Global equity markets finished largely flat over the week ended December 12. Investors treaded cautiously ahead of the U.S. Federal Reserve Board’s (Fed) final interest rate decision of 2025. Concerns about artificial intelligence spending heightened after Oracle Corp. reported lower-than-estimated operating income. The S&P/TSX Composite Index edged higher, led by the health care sector. The sector, particularly cannabis stocks, got a boost on reports the U.S. administration will reclassify marijuana, potentially making it easier to buy and sell. U.S. equities moved lower. Yields on 10-year government bonds in Canada and the U.S. rose. The price of gold increased, while the price of oil declined.

The Bank of Canada keeps rates unchanged

  • The Bank of Canada (BoC) held its benchmark overnight interest rate steady at 2.25% at its December meeting, the last of 2025.

  • The BoC commented that interest rates are at an appropriate level to help support the Canadian economy amid trade tensions with the U.S. The Canadian labour market has shown signs of stabilizing in recent months, while inflation is contained. However, several upside risks to inflation linger.

  • There is no indication that the BoC will change monetary policy in the short term; however, Canada’s central bank did note that it is willing to change its policy position if its outlook for Canada’s economy shifts.

  • Statistics Canada released Canada’s trade balance after being delayed. Canada’s economy ran a trade surplus of $153 million in September, marking its first surplus since January. Exports rose by 6.3% to $64.2 billion. Imports declined, dropping by 4.1%.
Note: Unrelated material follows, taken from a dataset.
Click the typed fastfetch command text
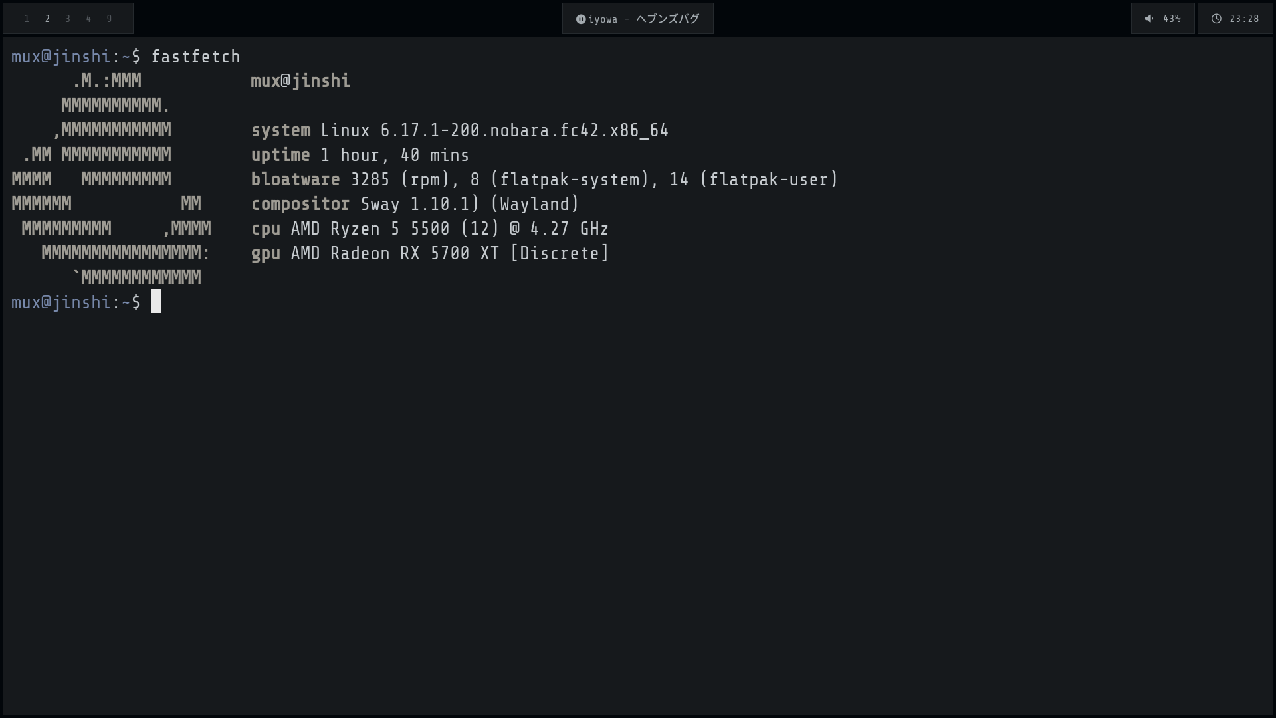This screenshot has width=1276, height=718. (195, 57)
  • Canada remains without a trade deal with the U.S., but trade diversification efforts by the Canadian government appear to be helping trade activity. Still, a lack of a trade deal with the U.S. creates uncertainty to the outlook. But Canada’s economy has demonstrated its relative strength in 2025 while facing U.S. tariffs.

Despite division, the Fed cuts interest rates

  • The Fed lowered the target range of its federal funds rate by 25 basis points to 3.50–3.75% at its December meeting.

  • This marked the third consecutive rate cut from the Fed as it seeks to help support a slowing U.S. economy and struggling labour market.

  • Fed officials were divided on the rate cut. Three officials voted against cutting rates. The Fed is facing a challenging environment with a slowing labour market and economic activity but elevated inflationary pressures.

  • The Fed revised higher its outlook for U.S. economic growth next year to 2.3%. Meanwhile, the Fed projects the personal consumption expenditure price index (a gauge for inflation) to slow to 2.4% in 2026.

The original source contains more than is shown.